I knew halfway through the proceedings that I would speak when the audience members were invited to do so.  It was a natural sureness.  No tension.  Later, I stood in a line at the microphone, waiting for my turn.  Now I was nervous, but I was fine with that.  Long ago, I learned that the best public speeches are real.  They don’t need to be polished, “professional”.  They just need to come from the heart.

My turn.  In the past I’ve often obsessed about how far my mouth should be from the microphone.  Just a wee bit of obsession last night.  Here’s approximately what I said:

“My name is Bruce Kerr.  I live in Union, Ontario.  I don’t really have an affiliation.  I read about this meeting in this morning’s London Free Press, and I wanted to come.

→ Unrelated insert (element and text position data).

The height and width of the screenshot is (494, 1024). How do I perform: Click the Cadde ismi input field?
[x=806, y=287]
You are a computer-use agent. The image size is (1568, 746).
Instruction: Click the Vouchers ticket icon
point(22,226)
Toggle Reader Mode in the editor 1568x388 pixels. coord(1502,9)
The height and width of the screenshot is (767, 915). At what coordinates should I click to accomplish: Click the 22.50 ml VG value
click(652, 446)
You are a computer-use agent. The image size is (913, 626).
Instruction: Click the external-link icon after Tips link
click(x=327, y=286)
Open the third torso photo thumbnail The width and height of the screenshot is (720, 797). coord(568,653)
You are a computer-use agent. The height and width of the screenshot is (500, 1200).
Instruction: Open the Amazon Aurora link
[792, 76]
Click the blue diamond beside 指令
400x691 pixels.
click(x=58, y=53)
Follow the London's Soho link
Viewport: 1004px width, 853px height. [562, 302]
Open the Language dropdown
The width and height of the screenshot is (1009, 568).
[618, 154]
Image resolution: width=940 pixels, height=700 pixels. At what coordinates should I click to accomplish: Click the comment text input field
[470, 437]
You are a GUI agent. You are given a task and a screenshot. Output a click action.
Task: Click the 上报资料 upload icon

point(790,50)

There are two perspectives here, and I think that they’re both valid.  However, one perspective can be “senior” to the other one – more valuable.  I’m a retired teacher.  I know something about collective agreements and I’m sure that working with them is difficult for school board members.  I know that with my former board, the phrase “exceptional circumstances” showed up in our agreements.  The other perspective focuses on the incredible gift that the Canadian troops gave to the Dutch people, and the value of father and son celebrating that together, and celebrating their love for each other.  Also I understand that Rick assists with some of Art’s physical needs.  I think this perspective is more valuable.

And I have a question: Concerning this issue, what are Rick Boon’s students learning?”

It was a rhetorical question.  I sat down.

I’m glad I spoke.  No fanfare.  No reporter asking me afterwards for further comment.  Just a natural speaking.  I said hi to a couple of people, walked out the door, got in my car Hugo, and drove home.